Eligibility Criteria

• Ages Eligible for Study: 18 years and older (Adult, Older Adult)
• Accepts Healthy Volunteers: No
• Genders Eligible for Study: All

Description

Inclusion Criteria:

1. Candidates for Laser Vision Correction (LVC).
2. Eyes with spherical equivalent (SE) up to - 10 diopters (D),
3. Corneal thickness at thinnest location of ≥ 500 um and estimated postoperative residual stromal bed of at least 300 um

Exclusion Criteria:

1. Patients with symptoms or signs of dry eye (TBUT <10 sec, Schirmer I test <10mm and Ocular Surface Disease Index OSDI score >13),
2. Posterior blepharitis, contact lens wearers ,
3. Ocular surface disease ,
4. Systemic diseases contraindicating LASIK and previous ocular surgery.

Study Plan

How is the study designed?

Design Details

• Primary Purpose: Treatment
• Allocation: Randomized
• Interventional Model: Parallel Assignment
• Masking: Single

Number of Arms

2

Arms and Interventions

Participant Group / Arm	Intervention / Treatment
Active Comparator: Patients planned to undergo Femtosecond laser FS assisted LASIK; In FS group, Allegretto WaveLight FS-200 femtosecond laser was used to create flaps with flap thickness planned to be 100 um.	Procedure: Laser in situ keratomileusis; Laser in situ keratomileusis LASIK is a procedure used to correct different types of ametropia through a creation of corneal flap whether with femtosecond laser or mechanically with a microkeratome followed by application of excimer laser to correct different refractive errors including Myopia, Hyperopia and Astigmatism.
Active Comparator: Patients planned to undergo Microkeratome MK assisted LASIK; In MK group, Moria 2 Microkeratome was used to create flaps with flap thickness planned to be 100 um.	Procedure: Laser in situ keratomileusis; Laser in situ keratomileusis LASIK is a procedure used to correct different types of ametropia through a creation of corneal flap whether with femtosecond laser or mechanically with a microkeratome followed by application of excimer laser to correct different refractive errors including Myopia, Hyperopia and Astigmatism.

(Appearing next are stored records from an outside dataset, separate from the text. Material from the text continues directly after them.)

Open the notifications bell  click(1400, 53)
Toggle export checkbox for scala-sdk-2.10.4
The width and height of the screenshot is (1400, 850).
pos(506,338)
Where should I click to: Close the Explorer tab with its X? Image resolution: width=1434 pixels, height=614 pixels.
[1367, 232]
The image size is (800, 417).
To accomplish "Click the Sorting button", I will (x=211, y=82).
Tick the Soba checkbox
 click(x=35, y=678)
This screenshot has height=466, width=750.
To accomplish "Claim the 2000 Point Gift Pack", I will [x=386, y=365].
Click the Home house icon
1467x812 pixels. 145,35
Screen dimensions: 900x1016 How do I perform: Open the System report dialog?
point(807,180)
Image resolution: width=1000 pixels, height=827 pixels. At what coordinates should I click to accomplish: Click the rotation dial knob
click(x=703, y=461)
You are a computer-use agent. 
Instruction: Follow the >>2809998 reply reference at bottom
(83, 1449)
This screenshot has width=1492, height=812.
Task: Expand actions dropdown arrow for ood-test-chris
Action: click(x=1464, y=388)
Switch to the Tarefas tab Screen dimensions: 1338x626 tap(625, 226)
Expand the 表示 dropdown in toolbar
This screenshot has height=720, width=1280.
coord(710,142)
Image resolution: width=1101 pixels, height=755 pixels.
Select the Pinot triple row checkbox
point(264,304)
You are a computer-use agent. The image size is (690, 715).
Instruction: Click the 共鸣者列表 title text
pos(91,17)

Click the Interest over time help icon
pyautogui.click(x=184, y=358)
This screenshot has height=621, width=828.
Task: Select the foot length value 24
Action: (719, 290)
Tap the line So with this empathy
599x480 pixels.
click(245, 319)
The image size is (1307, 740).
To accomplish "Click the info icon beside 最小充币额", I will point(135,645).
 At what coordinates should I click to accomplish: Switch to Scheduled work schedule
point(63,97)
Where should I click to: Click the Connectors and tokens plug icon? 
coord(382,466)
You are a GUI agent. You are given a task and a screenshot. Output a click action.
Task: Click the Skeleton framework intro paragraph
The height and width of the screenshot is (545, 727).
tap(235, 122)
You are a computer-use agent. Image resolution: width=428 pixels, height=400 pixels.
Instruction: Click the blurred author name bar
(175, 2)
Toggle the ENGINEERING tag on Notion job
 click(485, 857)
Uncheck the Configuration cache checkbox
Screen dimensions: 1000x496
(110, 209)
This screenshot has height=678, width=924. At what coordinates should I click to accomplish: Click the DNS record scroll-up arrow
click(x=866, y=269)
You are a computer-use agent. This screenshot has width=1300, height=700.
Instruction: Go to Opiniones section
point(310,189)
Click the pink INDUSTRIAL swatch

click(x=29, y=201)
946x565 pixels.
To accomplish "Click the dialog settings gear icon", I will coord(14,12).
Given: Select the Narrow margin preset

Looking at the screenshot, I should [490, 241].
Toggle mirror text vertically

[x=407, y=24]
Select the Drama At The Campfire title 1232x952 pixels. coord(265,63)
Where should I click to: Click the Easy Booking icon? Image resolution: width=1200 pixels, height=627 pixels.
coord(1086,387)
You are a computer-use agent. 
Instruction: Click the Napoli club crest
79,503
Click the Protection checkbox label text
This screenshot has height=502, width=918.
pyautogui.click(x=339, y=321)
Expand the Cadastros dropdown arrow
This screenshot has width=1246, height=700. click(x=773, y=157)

What is the study measuring?

Primary Outcome Measures

Outcome Measure	Measure Description	Time Frame
Tear film break up time TBUT	Fluorescein strip was inserted in the lower conjunctival fornix for few seconds then removed and the patient was asked to frequently blink, the stained tear film was observed with slit lamp (cobalt blue filter) till the appearance of the first black (dry) spot and the time interval in seconds was measured	6 months
Schirmer I test	Whatman filter paper (35 mm long) was folded 5mm and inserted in the lower conjunctival fornix away from the cornea and the patient was asked to blink normally. After 5minutes the paper was removed, and the amount of wetting in millimeters was measured.	6 months
Ocular Surface Disease Index OSDI	A questionnaire consisting of 12 questions. Each question with a score from 0 to 4, the OSDI score is calculated by multiplying the sum by 25 and dividing by the number of questions answered. This yields a score from 0 to 100. The results of OSDI score can be graded as normal (0-12), mild dry eye (13-22), moderate dry eye (23-32), or severe dry eye (33-100)	6 months
Lower Tear meniscus height (LTMH)	Anterior segment Optical coherence tomography (AS-OCT) examination was scheduled in the afternoon. The lower TMH was evaluated with a vertical scan centered on the inferior cornea and the lower eyelid. The lower TMH was measured with a special caliper tool incorporated in the device in micrometers and the height of the tear meniscus is the distance between 2 points ,one where the meniscus intersects the inferior cornea superiorly and the other where the meniscus intersects the lower eyelid margin inferiorly.	6 months
Lower Tear meniscus area (LTMA)	The lower TMA was evaluated using AS-OCT with a vertical scan centered on the inferior cornea and the lower eyelid then a built in software caliper tool was used to determine the borders of the tear meniscus and calculate the area (TMA) in millimeter square (mm2).	6 months

Collaborators and Investigators

• Sponsor: Assiut University

Publications and helpful links

General Publications

• Sambhi RS, Sambhi GDS, Mather R, Malvankar-Mehta MS. Dry eye after refractive surgery: a meta-analysis. Can J Ophthalmol. 2020 Apr;55(2):99-106. doi: 10.1016/j.jcjo.2019.07.005. Epub 2019 Aug 20.

Study record dates

Study Major Dates

• Study Start (Actual): June 1, 2019
• Primary Completion (Actual): September 1, 2020
• Study Completion (Actual): September 1, 2020

Study Registration Dates

• First Submitted: March 31, 2021
• First Submitted That Met QC Criteria: April 1, 2021
• First Posted (Actual): April 5, 2021

Study Record Updates

• Last Update Posted (Actual): April 6, 2021
• Last Update Submitted That Met QC Criteria: April 2, 2021
• Last Verified: April 1, 2021

More Information

Terms related to this study

• Keywords: Dry eye; Femtolaser; Laser in situ keratomileusis
• Additional Relevant MeSH Terms: Eye Diseases; Lacrimal Apparatus Diseases; Dry Eye Syndromes
• Other Study ID Numbers: TFLADE

Plan for Individual participant data (IPD)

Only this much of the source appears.